### Input material
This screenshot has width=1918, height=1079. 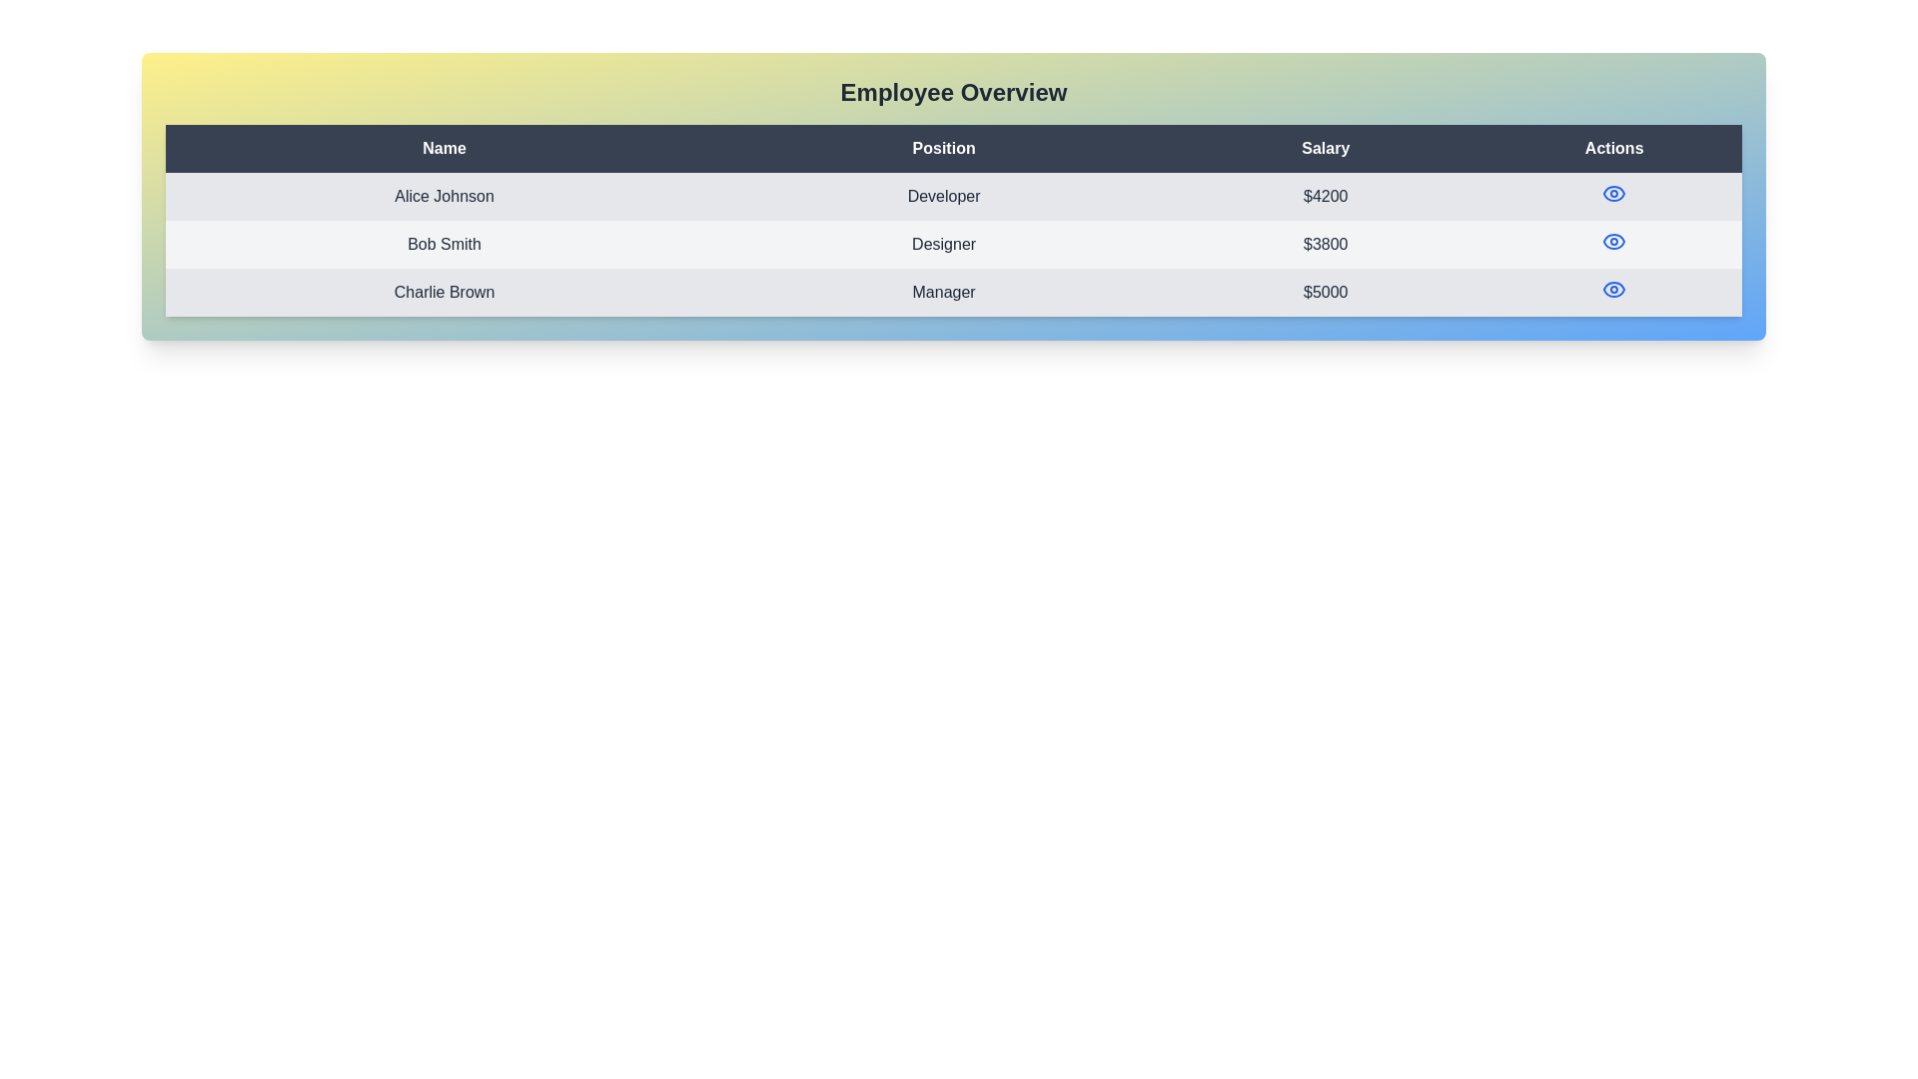 What do you see at coordinates (443, 244) in the screenshot?
I see `the text label displaying 'Bob Smith' located in the second data row of the table under the 'Name' column` at bounding box center [443, 244].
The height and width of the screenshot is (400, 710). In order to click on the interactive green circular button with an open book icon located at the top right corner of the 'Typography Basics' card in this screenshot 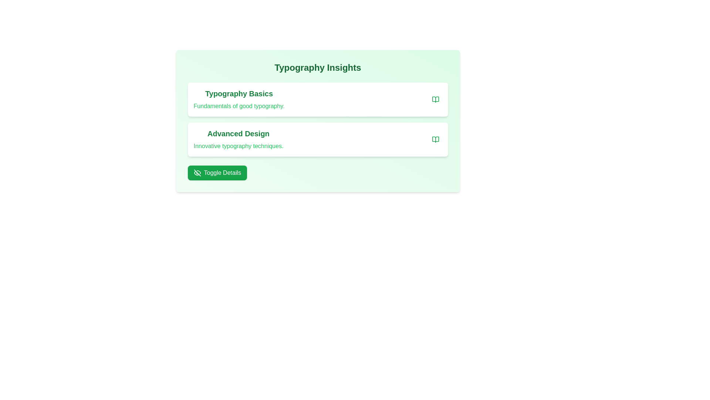, I will do `click(436, 99)`.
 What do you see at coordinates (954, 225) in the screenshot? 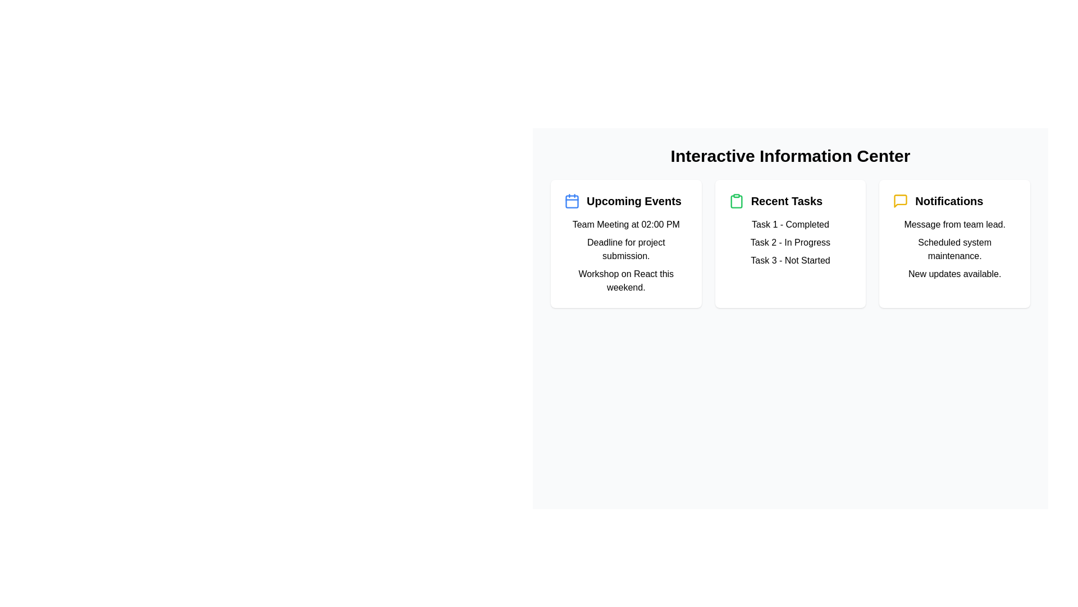
I see `text content 'Message from team lead.' displayed in the Notifications section of the structured list` at bounding box center [954, 225].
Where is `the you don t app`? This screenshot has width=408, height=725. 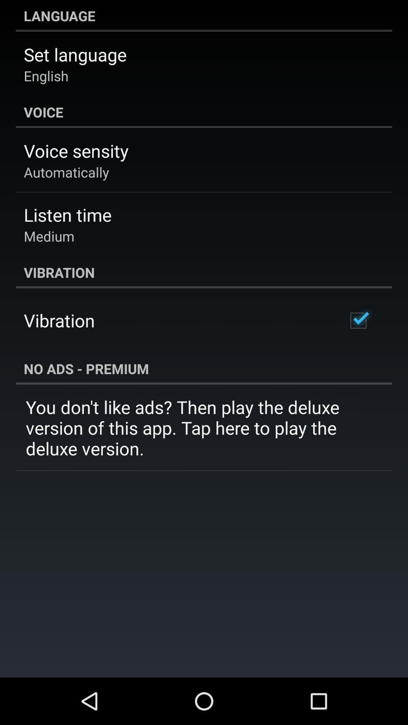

### Exercise brief
Output as a numbered list, with blank lines omitted, the part of the items that opens with the line containing "What do you see at coordinates (954, 225)" and runs through the end of the items, including both ends. Leave the pictures out of the answer.

### Exercise solution
1.  What do you see at coordinates (954, 225) in the screenshot? 
2. I see `text content 'Message from team lead.' displayed in the Notifications section of the structured list` at bounding box center [954, 225].
3. Where is `the you don t app`? This screenshot has width=408, height=725. 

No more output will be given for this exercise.